Noodles Cook stared fiercely at the wall and made up his mind sooner to forfeit his position of prestige with the incoming administration than deal with a person like this one with a conjecture like that one.

He was staring, he saw, at a large, simplified chart, hanging as art, of the disposition of forces at the battle of Gettysburg. Noodles began brooding on the historical past. Possibly it had always been thus, he was thinking, between sovereign and adviser, that the subordinate was in all ways but rank the superior. It was then that Noodles, in exhausted desperation, snapped out in command the solution that in the end saved the day: Use the Democrat!

What?

"Yes, use the fucking Democrat." He swept objections aside by anticipating them. "He was a Kennedy Democrat, so what does that mean? That guy is as bad as the rest of us. You'll get better press coverage for being bipartisan. And when you turn unpopular, you can blame him for swearing you in."

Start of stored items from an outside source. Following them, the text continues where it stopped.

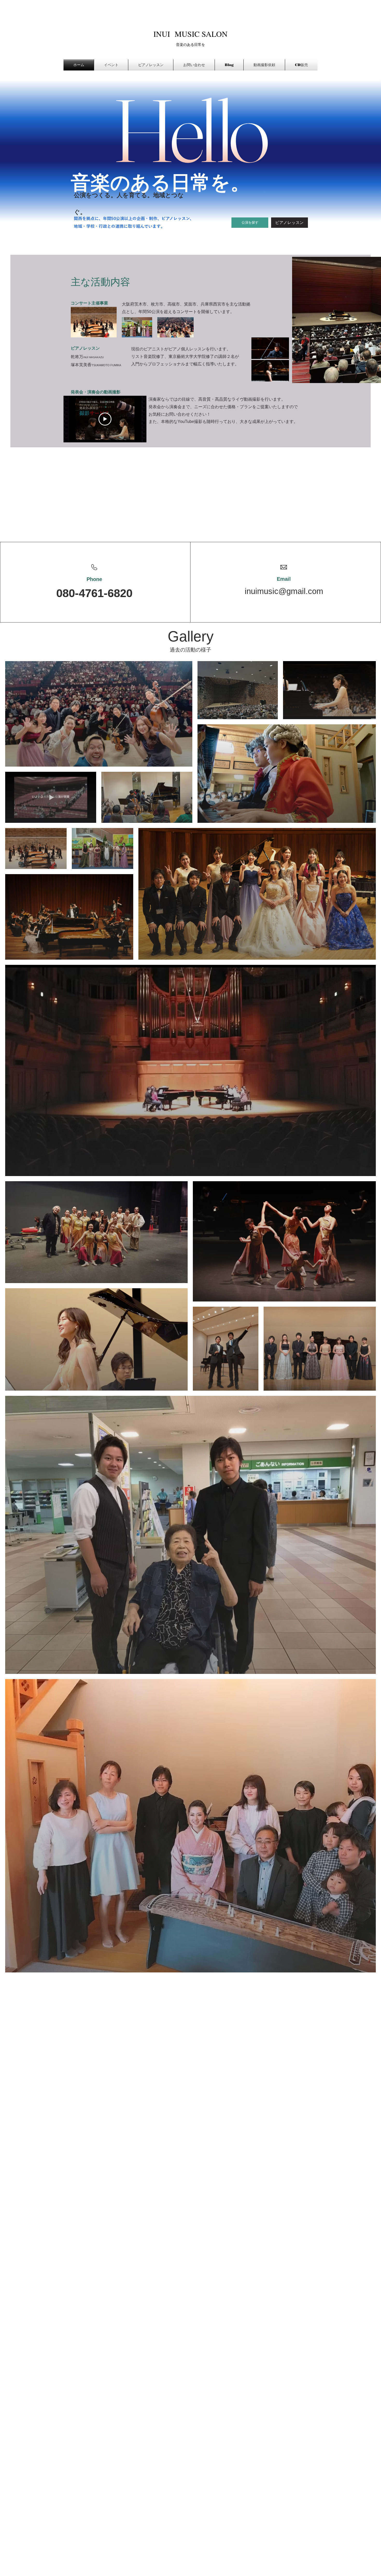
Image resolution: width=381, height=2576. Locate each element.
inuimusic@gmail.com (284, 591)
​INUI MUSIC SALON (190, 34)
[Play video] (104, 419)
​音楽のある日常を (190, 44)
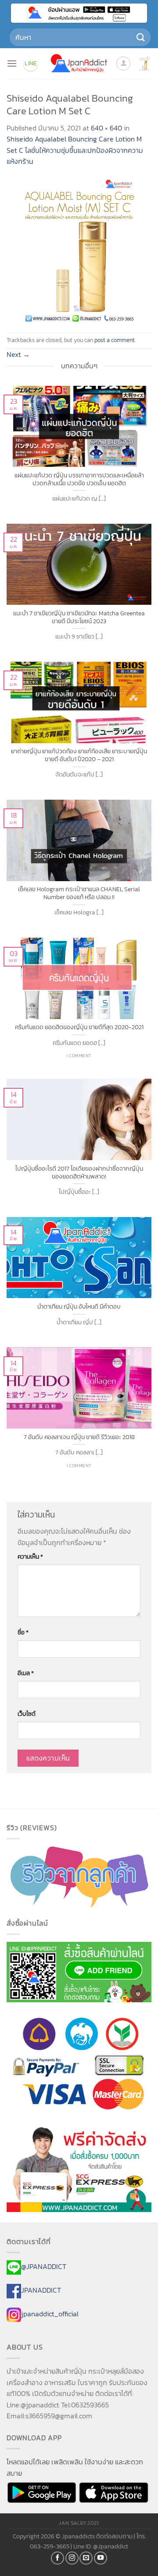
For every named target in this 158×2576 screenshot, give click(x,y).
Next (18, 354)
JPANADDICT (41, 2290)
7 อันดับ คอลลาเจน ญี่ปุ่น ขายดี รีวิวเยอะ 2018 (79, 1437)
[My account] (123, 63)
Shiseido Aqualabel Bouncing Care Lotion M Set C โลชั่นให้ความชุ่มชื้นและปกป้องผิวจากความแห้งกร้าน (75, 150)
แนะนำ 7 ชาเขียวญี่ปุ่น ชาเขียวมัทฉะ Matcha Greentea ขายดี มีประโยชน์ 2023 (79, 617)
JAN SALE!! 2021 (79, 2523)
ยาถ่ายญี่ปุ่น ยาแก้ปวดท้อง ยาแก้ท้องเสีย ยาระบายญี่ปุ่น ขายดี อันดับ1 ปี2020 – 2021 (79, 755)
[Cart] (144, 63)
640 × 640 (106, 128)
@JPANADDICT (43, 2267)
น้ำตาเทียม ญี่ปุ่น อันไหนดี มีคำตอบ (79, 1307)
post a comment (114, 340)
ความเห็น (30, 1556)
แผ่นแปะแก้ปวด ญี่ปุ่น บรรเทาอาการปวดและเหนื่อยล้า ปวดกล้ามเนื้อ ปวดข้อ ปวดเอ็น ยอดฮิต (79, 479)
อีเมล (26, 1673)
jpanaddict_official (50, 2313)
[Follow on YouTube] (100, 2558)
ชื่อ (23, 1632)
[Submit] (141, 37)
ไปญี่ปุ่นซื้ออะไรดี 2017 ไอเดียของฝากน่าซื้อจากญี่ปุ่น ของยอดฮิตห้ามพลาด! (79, 1172)
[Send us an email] (86, 2558)
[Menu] (12, 63)
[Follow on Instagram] (72, 2558)
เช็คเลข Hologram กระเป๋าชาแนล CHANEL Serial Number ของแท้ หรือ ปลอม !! (79, 893)
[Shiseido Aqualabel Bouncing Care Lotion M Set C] (79, 249)
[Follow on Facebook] (57, 2558)
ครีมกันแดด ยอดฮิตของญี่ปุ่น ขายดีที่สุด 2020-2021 (79, 1027)
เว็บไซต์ (27, 1714)
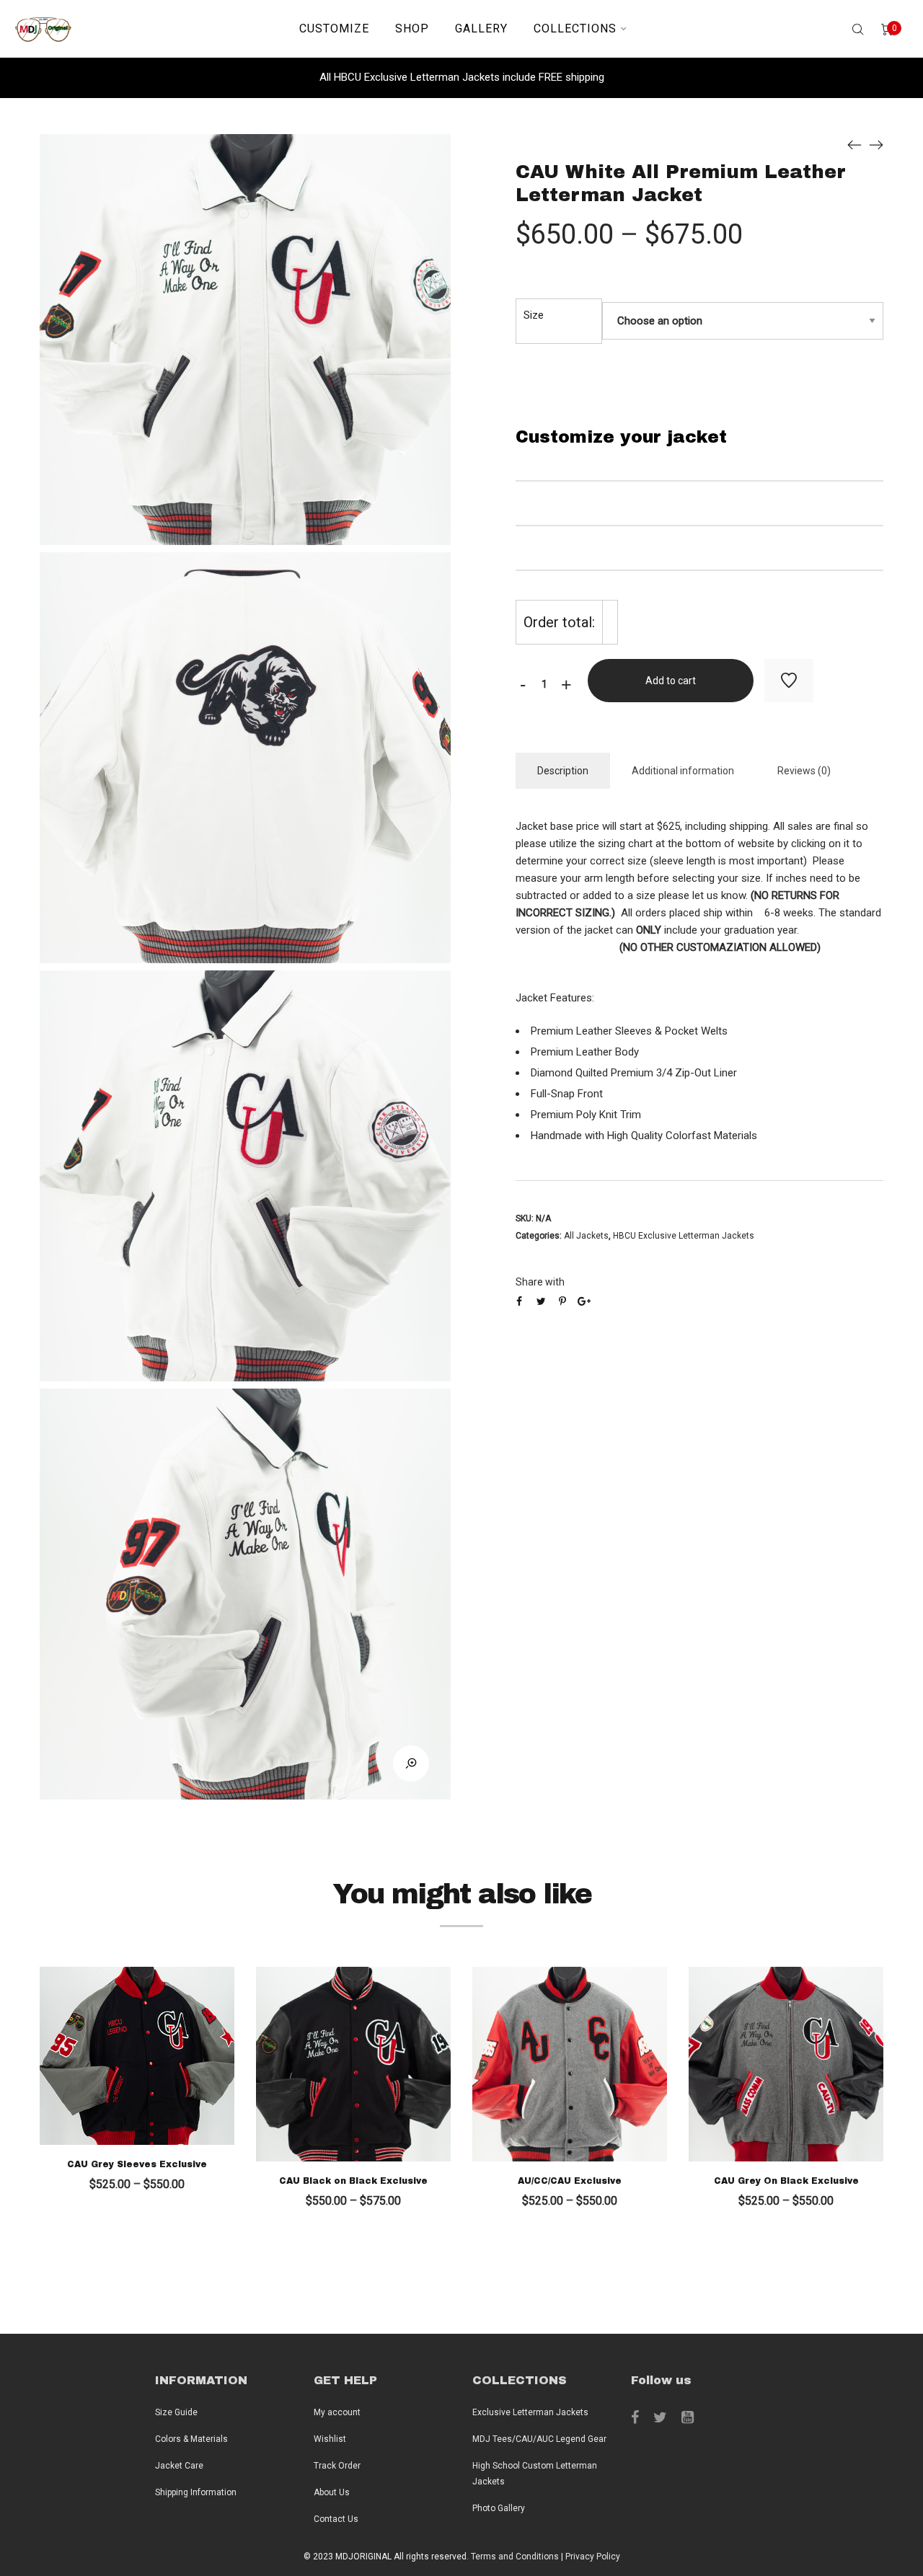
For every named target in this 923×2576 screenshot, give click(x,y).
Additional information (683, 770)
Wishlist (330, 2439)
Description (562, 770)
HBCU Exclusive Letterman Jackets (683, 1236)
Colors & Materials (191, 2439)
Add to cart (670, 680)
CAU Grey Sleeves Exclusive (137, 2164)
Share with (540, 1282)
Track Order (337, 2466)
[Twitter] (660, 2417)
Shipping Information (196, 2492)
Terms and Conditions (515, 2556)
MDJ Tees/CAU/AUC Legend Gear (539, 2439)
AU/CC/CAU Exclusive (570, 2181)
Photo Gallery (498, 2508)
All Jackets (586, 1236)
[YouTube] (687, 2417)
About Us (332, 2492)
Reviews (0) (804, 770)
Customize (334, 28)
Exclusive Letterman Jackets (530, 2412)
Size (534, 315)
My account (337, 2412)
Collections (575, 28)
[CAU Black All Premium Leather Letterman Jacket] (854, 145)
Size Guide (176, 2412)
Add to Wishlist (788, 680)
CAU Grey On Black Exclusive (786, 2181)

Porter Lovejoy's vision was vindicated again. In briefing Noodles he had stressed the good use the Vice President could make of him. The need was immediate, the opportunities unlimited. There would be an interview. "How much should I tell him?" Noodles had wanted to know. Porter Lovejoy beamed owlishly. "As much as he lets you. Actually, you will be interviewing him to see if you want the job, although he won't know it." And how, Noodles wondered, amused, would he manage that? Porter Lovejoy merely beamed again. The code name?

"Don't bring that up now," Porter Lovejoy cautioned. "He chose it himself, you know. You will have no trouble."

"Come in, come in, come in," said the Vice President jovially to Noodles Cook, after convivial salutations in the anteroom that Noodles found bewilderingly informal.